Interview for Faculty Position

Cytochrome c Oxidase: The biological fuel cell

Youngchan Kim

Laboratory of Chemical Physics
National Institute of Diabetes and Digestive and Kidney Diseases

Cytochrome c oxidase (CcO) is the main energy transducer in aerobic life. CcO catalyzes the reduction of oxygen to water, a reaction equivalent to hydrogen fuel cell. The energy released in this exergonic reaction is stored in an electric potential across a membrane. Remarkably, CcO appears to act like a Maxwells Demon by pumping protons from one side of the membrane to the other.
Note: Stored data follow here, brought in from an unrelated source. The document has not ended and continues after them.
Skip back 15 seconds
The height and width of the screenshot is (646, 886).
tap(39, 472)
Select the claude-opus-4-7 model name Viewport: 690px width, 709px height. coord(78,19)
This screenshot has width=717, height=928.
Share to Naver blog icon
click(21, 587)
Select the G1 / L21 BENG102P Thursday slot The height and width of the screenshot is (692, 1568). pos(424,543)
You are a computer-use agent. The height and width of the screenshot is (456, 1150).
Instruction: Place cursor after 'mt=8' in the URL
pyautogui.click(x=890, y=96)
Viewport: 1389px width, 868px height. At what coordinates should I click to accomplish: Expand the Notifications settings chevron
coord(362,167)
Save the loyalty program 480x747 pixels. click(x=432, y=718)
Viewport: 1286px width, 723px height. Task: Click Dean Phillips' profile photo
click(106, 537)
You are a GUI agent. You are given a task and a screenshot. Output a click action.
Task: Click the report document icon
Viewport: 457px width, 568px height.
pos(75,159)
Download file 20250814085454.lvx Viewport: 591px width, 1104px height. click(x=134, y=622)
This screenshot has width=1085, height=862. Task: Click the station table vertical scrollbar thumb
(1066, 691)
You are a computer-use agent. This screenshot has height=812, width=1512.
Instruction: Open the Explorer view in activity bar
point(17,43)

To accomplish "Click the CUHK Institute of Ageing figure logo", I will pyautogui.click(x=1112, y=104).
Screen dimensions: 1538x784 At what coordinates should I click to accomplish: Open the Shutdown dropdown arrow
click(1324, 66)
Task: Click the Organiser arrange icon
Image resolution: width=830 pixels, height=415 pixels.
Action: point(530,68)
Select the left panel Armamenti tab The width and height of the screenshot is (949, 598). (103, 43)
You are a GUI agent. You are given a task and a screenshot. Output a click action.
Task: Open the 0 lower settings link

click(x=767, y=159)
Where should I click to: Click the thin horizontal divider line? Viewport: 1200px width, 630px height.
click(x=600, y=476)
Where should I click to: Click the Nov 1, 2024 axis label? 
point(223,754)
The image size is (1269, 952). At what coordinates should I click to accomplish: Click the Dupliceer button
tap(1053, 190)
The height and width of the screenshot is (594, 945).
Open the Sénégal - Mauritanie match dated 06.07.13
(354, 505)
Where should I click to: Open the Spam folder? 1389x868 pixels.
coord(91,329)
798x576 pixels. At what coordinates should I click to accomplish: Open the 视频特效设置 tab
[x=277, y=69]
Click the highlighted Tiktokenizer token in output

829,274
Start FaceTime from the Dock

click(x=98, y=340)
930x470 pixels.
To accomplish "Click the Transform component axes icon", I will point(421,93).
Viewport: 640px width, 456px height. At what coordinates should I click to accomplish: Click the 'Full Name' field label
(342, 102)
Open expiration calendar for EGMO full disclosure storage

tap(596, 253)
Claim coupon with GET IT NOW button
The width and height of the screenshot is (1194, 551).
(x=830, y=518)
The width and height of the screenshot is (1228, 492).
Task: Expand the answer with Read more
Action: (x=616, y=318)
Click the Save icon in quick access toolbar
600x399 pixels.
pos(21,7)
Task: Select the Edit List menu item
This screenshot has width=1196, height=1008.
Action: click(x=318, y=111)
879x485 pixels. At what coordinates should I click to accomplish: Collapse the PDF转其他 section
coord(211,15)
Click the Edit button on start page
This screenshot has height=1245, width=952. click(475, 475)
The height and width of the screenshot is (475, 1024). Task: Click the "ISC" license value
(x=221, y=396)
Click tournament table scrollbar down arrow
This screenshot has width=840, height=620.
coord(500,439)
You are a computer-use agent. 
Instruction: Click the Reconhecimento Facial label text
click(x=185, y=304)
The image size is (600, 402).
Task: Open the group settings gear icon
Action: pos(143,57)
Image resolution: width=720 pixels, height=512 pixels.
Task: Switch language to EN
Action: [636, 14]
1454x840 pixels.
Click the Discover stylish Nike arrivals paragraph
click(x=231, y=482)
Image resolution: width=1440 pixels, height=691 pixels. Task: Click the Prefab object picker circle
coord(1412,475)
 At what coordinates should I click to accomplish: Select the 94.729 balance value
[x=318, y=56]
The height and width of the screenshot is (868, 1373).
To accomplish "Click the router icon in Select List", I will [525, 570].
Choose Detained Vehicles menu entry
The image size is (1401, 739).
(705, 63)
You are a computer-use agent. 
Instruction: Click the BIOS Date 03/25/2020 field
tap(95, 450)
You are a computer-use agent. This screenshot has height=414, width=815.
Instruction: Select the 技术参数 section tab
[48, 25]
Understanding the fundamental mechanism of this proton-pumping process has been a challenging issue in the biophysics and biochemistry for more than 30 years since its discovery in 1977. To explore the fundamental mechanism of this molecular machine, we develop coarse-grained kinetic models at the single-molecule level consistent with basic physical principles and the structure of CcO. Using the Monte Carlo optimization of the models in the parameter space, we show that the three-site model with two proton sites and one electron site can pump protons via electrostatic interactions. Furthermore, we show that the internal proton transfer should be tightly coupled to the electron uptake in order to have high proton-pumping efficiency. The three-site model produces quantitatively all the available experimental thermodynamic and kinetic data of CcO. This study provides general design principles for other molecular machines and biology-inspired fuel cells.